電力逼迫問題や原子力活用のリスクについて語る龍谷大の大島堅一教授=京都市内



 -電力逼迫(ひっぱく)で、原子力活用を求める声が上がる。


 「逼迫と電源の種類は別の問題です。日本の電気事業は発電と小売りを分離しておらず、電力自由化後、大手電力会社は自分のところで売る分を満たすための発電をしています。その中で、採算が取れなくなった石油や石炭の火力発電を減らしているので不足している。絶対的に電力が足りない訳ではなく、大手が発電設備を絞っているということ。電力市場の構造的な問題であり、国のコントロールミスです」


 -電気代も高い。


 「大手電力会社内部での発電と小売りの間の取引価格は、一切公開されていません。
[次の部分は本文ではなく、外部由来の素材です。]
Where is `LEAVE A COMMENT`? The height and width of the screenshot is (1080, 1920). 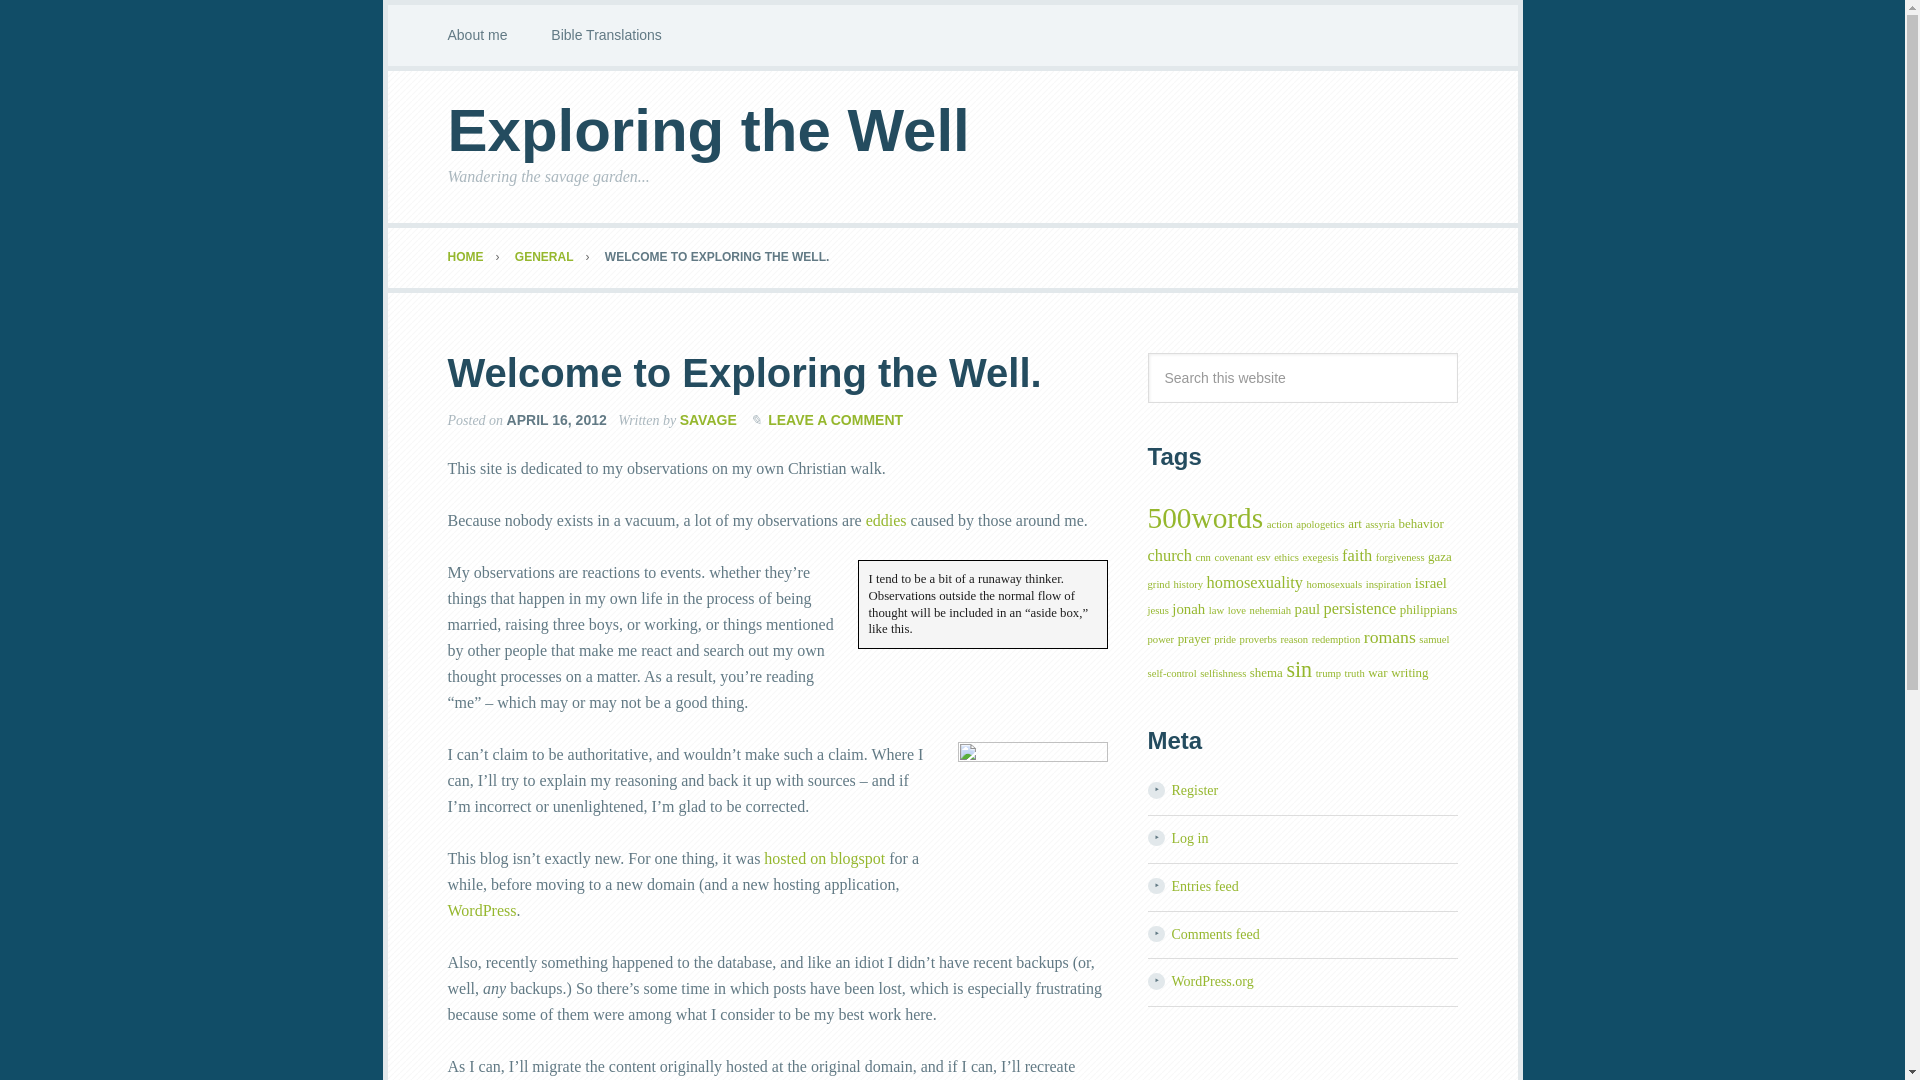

電力会社は自社の利益を出せるようにしているだけですが、電力安定化のためにも、国が発電と小売りを分離し、内部取引も透明化させていくべきです」


 -他に安定化の方策は。


 「供給の話ばかりになっていますが、例えば電力不足が予想される時間帯に電気料金を高くするなど、電力の需要を下げる商品が必要です。東日本大震災後、そうした市場の重要性が指摘されてきましたが、うまくいっていません」


 -その上で、原子力という電源をどう考えるか。


 「政府試算で、発電コストは太陽光の方が安い。福島の教訓を踏まえ、全国の原発の追加的安全対策費は膨らみ続けています。泊原発を巡る地裁判決では、原発が本質的に危険であり、安全性がないことがあらためて分かりました。トラブルで1基が止まればその分電力不足になり、安定した電源とも言えません」


 「政府は脱炭素対策としても活用しようとしていますが、既存原発はこれから廃炉の時期を迎え、2050年にはほとんど動いていません。人口減少が急速に進む中、再生可能エネルギーを最優先でつなぐ電力改革など、小規模で省エネになる仕組みに切り替えていかないと間に合いません」


【おおしま・けんいち】 1967年福井県生まれ。一橋大大学院博士(経済学)。立命館大学教授などを経て2017年から現職。